Activity –
Copy the whole listing below exactly, with nothing left out.

Records to process –
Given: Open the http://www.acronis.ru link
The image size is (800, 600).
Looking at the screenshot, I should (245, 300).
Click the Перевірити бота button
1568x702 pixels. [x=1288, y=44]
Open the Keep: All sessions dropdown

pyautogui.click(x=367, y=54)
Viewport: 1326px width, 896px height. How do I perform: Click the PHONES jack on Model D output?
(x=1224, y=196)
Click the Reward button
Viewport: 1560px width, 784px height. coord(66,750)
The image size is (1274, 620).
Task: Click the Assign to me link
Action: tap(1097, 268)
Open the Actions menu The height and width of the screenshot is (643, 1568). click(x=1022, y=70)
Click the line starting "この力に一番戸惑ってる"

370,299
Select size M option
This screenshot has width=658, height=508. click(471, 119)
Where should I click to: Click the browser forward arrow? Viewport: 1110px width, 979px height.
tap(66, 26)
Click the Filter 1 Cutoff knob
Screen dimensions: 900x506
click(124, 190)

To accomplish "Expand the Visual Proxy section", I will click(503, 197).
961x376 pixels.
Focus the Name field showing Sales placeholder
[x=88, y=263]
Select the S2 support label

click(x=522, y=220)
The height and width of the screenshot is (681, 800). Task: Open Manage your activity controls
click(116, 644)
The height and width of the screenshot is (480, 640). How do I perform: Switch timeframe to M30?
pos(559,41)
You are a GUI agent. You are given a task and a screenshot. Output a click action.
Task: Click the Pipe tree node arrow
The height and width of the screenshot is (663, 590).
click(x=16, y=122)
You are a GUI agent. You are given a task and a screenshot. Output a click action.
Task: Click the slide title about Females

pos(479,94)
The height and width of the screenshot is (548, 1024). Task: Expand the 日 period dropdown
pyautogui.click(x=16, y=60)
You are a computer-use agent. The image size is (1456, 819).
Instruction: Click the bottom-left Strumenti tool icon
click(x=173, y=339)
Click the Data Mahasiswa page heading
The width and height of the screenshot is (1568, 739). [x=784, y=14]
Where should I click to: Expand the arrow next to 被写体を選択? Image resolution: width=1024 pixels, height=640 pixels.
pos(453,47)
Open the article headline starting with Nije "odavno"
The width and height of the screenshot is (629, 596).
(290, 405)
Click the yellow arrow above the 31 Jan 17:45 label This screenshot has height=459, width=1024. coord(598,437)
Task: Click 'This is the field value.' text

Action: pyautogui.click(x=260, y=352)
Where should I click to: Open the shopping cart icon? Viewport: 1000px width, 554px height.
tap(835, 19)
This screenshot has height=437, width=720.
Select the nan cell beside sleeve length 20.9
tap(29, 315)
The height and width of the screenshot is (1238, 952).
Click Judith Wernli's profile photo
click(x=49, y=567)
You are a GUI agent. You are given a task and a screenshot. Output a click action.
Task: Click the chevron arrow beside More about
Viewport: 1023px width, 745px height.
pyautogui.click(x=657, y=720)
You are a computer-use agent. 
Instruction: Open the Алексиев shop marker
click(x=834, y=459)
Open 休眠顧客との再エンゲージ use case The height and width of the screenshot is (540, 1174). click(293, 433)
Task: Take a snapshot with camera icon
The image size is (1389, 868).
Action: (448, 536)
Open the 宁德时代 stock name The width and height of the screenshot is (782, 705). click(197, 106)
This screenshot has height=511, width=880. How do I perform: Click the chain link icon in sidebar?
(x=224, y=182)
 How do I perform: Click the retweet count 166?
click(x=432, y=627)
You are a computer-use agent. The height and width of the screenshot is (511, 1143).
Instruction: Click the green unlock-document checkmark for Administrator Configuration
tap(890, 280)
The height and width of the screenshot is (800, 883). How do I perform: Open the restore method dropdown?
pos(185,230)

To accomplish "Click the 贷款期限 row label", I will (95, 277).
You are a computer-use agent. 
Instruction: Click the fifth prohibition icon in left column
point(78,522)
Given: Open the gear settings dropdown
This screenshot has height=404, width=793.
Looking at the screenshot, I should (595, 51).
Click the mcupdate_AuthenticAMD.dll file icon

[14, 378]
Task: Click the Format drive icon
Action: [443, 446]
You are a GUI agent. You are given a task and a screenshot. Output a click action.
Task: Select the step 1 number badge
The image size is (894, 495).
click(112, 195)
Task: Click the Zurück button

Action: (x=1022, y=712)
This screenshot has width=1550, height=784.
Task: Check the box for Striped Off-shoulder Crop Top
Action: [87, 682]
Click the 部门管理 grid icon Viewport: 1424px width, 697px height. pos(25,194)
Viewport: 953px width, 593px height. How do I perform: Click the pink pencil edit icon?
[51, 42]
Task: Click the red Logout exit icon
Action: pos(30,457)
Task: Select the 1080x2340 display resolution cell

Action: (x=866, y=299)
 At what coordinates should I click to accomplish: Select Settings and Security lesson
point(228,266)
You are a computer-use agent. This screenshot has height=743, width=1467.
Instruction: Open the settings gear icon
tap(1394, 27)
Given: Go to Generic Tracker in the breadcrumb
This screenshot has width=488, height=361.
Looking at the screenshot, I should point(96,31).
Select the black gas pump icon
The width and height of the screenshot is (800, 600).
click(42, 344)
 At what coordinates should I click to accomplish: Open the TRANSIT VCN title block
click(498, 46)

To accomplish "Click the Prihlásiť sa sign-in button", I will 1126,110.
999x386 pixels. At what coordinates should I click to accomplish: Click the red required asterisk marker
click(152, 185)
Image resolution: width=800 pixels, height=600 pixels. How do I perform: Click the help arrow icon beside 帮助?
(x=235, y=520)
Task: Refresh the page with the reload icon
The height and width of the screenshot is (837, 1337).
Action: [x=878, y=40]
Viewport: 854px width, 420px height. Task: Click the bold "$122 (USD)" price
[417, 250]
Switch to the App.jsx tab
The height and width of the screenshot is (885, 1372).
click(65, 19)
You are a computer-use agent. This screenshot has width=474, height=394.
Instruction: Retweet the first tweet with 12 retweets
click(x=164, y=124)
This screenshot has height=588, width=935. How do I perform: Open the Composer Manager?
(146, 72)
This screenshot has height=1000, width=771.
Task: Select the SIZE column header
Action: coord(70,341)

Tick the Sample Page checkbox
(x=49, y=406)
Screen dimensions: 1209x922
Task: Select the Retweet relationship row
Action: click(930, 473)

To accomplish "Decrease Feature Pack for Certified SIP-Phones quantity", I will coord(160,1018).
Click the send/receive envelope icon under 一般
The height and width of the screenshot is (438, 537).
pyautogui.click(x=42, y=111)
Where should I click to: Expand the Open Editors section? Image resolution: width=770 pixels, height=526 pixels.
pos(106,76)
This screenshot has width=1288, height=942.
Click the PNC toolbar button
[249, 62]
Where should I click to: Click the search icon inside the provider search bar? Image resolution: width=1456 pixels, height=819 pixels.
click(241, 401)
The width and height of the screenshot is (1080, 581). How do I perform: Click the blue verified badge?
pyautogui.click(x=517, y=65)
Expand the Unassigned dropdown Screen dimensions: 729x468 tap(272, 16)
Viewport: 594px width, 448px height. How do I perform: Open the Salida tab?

Answer box –
Given: Open the http://www.acronis.ru link
The image size is (800, 600).
Looking at the screenshot, I should (245, 300).
Click the Перевірити бота button
1568x702 pixels. [x=1288, y=44]
Open the Keep: All sessions dropdown

pyautogui.click(x=367, y=54)
Viewport: 1326px width, 896px height. How do I perform: Click the PHONES jack on Model D output?
(x=1224, y=196)
Click the Reward button
Viewport: 1560px width, 784px height. coord(66,750)
The image size is (1274, 620).
Task: Click the Assign to me link
Action: tap(1097, 268)
Open the Actions menu The height and width of the screenshot is (643, 1568). click(x=1022, y=70)
Click the line starting "この力に一番戸惑ってる"

370,299
Select size M option
This screenshot has width=658, height=508. click(471, 119)
Where should I click to: Click the browser forward arrow? Viewport: 1110px width, 979px height.
tap(66, 26)
Click the Filter 1 Cutoff knob
Screen dimensions: 900x506
click(124, 190)

To accomplish "Expand the Visual Proxy section", I will click(503, 197).
961x376 pixels.
Focus the Name field showing Sales placeholder
[x=88, y=263]
Select the S2 support label

click(x=522, y=220)
The height and width of the screenshot is (681, 800). Task: Open Manage your activity controls
click(116, 644)
The height and width of the screenshot is (480, 640). How do I perform: Switch timeframe to M30?
pos(559,41)
You are a GUI agent. You are given a task and a screenshot. Output a click action.
Task: Click the Pipe tree node arrow
The height and width of the screenshot is (663, 590).
click(x=16, y=122)
You are a GUI agent. You are given a task and a screenshot. Output a click action.
Task: Click the slide title about Females

pos(479,94)
The height and width of the screenshot is (548, 1024). Task: Expand the 日 period dropdown
pyautogui.click(x=16, y=60)
You are a computer-use agent. The image size is (1456, 819).
Instruction: Click the bottom-left Strumenti tool icon
click(x=173, y=339)
Click the Data Mahasiswa page heading
The width and height of the screenshot is (1568, 739). [x=784, y=14]
Where should I click to: Expand the arrow next to 被写体を選択? Image resolution: width=1024 pixels, height=640 pixels.
pos(453,47)
Open the article headline starting with Nije "odavno"
The width and height of the screenshot is (629, 596).
(290, 405)
Click the yellow arrow above the 31 Jan 17:45 label This screenshot has height=459, width=1024. coord(598,437)
Task: Click 'This is the field value.' text

Action: pyautogui.click(x=260, y=352)
Where should I click to: Open the shopping cart icon? Viewport: 1000px width, 554px height.
tap(835, 19)
This screenshot has height=437, width=720.
Select the nan cell beside sleeve length 20.9
tap(29, 315)
The height and width of the screenshot is (1238, 952).
Click Judith Wernli's profile photo
click(x=49, y=567)
You are a GUI agent. You are given a task and a screenshot. Output a click action.
Task: Click the chevron arrow beside More about
Viewport: 1023px width, 745px height.
pyautogui.click(x=657, y=720)
You are a computer-use agent. 
Instruction: Open the Алексиев shop marker
click(x=834, y=459)
Open 休眠顧客との再エンゲージ use case The height and width of the screenshot is (540, 1174). click(293, 433)
Task: Take a snapshot with camera icon
The image size is (1389, 868).
Action: (448, 536)
Open the 宁德时代 stock name The width and height of the screenshot is (782, 705). click(197, 106)
This screenshot has height=511, width=880. How do I perform: Click the chain link icon in sidebar?
(x=224, y=182)
 How do I perform: Click the retweet count 166?
click(x=432, y=627)
You are a computer-use agent. The height and width of the screenshot is (511, 1143).
Instruction: Click the green unlock-document checkmark for Administrator Configuration
tap(890, 280)
The height and width of the screenshot is (800, 883). How do I perform: Open the restore method dropdown?
pos(185,230)

To accomplish "Click the 贷款期限 row label", I will (95, 277).
You are a computer-use agent. 
Instruction: Click the fifth prohibition icon in left column
point(78,522)
Given: Open the gear settings dropdown
This screenshot has height=404, width=793.
Looking at the screenshot, I should (595, 51).
Click the mcupdate_AuthenticAMD.dll file icon

[14, 378]
Task: Click the Format drive icon
Action: [443, 446]
You are a GUI agent. You are given a task and a screenshot. Output a click action.
Task: Select the step 1 number badge
The image size is (894, 495).
click(112, 195)
Task: Click the Zurück button

Action: (x=1022, y=712)
This screenshot has width=1550, height=784.
Task: Check the box for Striped Off-shoulder Crop Top
Action: [87, 682]
Click the 部门管理 grid icon Viewport: 1424px width, 697px height. pos(25,194)
Viewport: 953px width, 593px height. How do I perform: Click the pink pencil edit icon?
[51, 42]
Task: Click the red Logout exit icon
Action: pos(30,457)
Task: Select the 1080x2340 display resolution cell

Action: (x=866, y=299)
 At what coordinates should I click to accomplish: Select Settings and Security lesson
point(228,266)
You are a computer-use agent. This screenshot has height=743, width=1467.
Instruction: Open the settings gear icon
tap(1394, 27)
Given: Go to Generic Tracker in the breadcrumb
This screenshot has width=488, height=361.
Looking at the screenshot, I should point(96,31).
Select the black gas pump icon
The width and height of the screenshot is (800, 600).
click(42, 344)
 At what coordinates should I click to accomplish: Open the TRANSIT VCN title block
click(498, 46)

To accomplish "Click the Prihlásiť sa sign-in button", I will 1126,110.
999x386 pixels. At what coordinates should I click to accomplish: Click the red required asterisk marker
click(152, 185)
Image resolution: width=800 pixels, height=600 pixels. How do I perform: Click the help arrow icon beside 帮助?
(x=235, y=520)
Task: Refresh the page with the reload icon
The height and width of the screenshot is (837, 1337).
Action: [x=878, y=40]
Viewport: 854px width, 420px height. Task: Click the bold "$122 (USD)" price
[417, 250]
Switch to the App.jsx tab
The height and width of the screenshot is (885, 1372).
click(65, 19)
You are a computer-use agent. This screenshot has width=474, height=394.
Instruction: Retweet the first tweet with 12 retweets
click(x=164, y=124)
This screenshot has height=588, width=935. How do I perform: Open the Composer Manager?
(146, 72)
This screenshot has height=1000, width=771.
Task: Select the SIZE column header
Action: coord(70,341)

Tick the Sample Page checkbox
(x=49, y=406)
Screen dimensions: 1209x922
Task: Select the Retweet relationship row
Action: click(930, 473)

To accomplish "Decrease Feature Pack for Certified SIP-Phones quantity", I will coord(160,1018).
Click the send/receive envelope icon under 一般
The height and width of the screenshot is (438, 537).
pyautogui.click(x=42, y=111)
Where should I click to: Expand the Open Editors section? Image resolution: width=770 pixels, height=526 pixels.
pos(106,76)
This screenshot has width=1288, height=942.
Click the PNC toolbar button
[249, 62]
Where should I click to: Click the search icon inside the provider search bar? Image resolution: width=1456 pixels, height=819 pixels.
click(241, 401)
The width and height of the screenshot is (1080, 581). How do I perform: Click the blue verified badge?
pyautogui.click(x=517, y=65)
Expand the Unassigned dropdown Screen dimensions: 729x468 tap(272, 16)
Viewport: 594px width, 448px height. How do I perform: Open the Salida tab?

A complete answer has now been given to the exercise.